-- Opening Marker --

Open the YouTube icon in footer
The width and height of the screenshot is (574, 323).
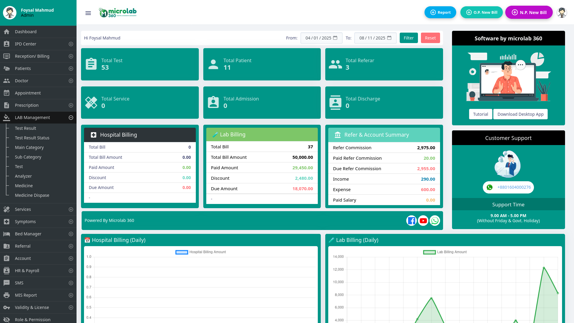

-- Closing Marker --
-- Opening Marker --

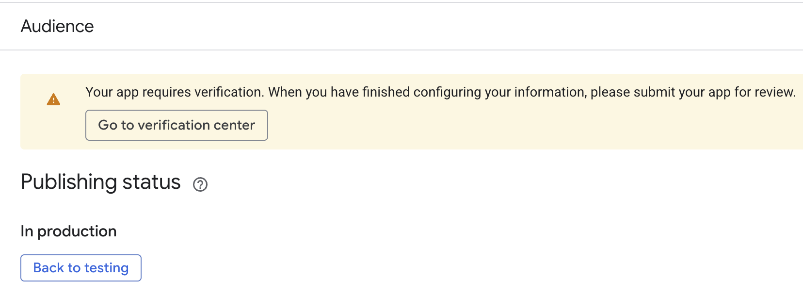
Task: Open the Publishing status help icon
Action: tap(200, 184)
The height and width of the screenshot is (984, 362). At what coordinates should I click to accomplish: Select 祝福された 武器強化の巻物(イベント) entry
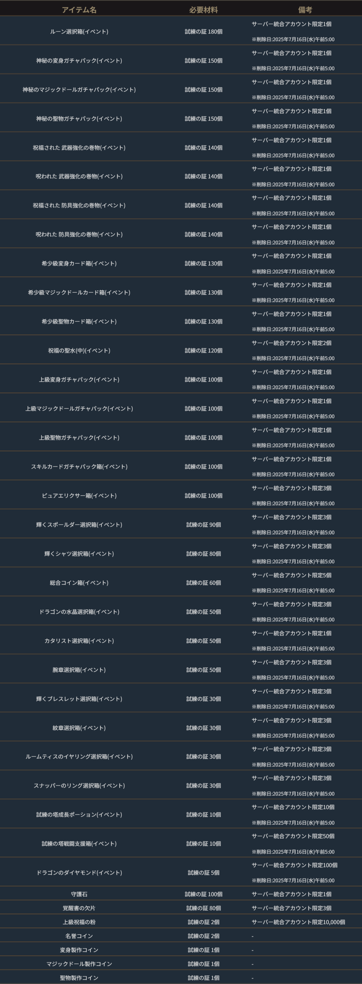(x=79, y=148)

-- Closing Marker --

_Action item_.
Of the entries above, transcribe exactly those lines that fall between the line containing "Open the YouTube icon in footer" and the line containing "The width and", together with those two lines.

_Finished task_.
Open the YouTube icon in footer
The width and height of the screenshot is (574, 323).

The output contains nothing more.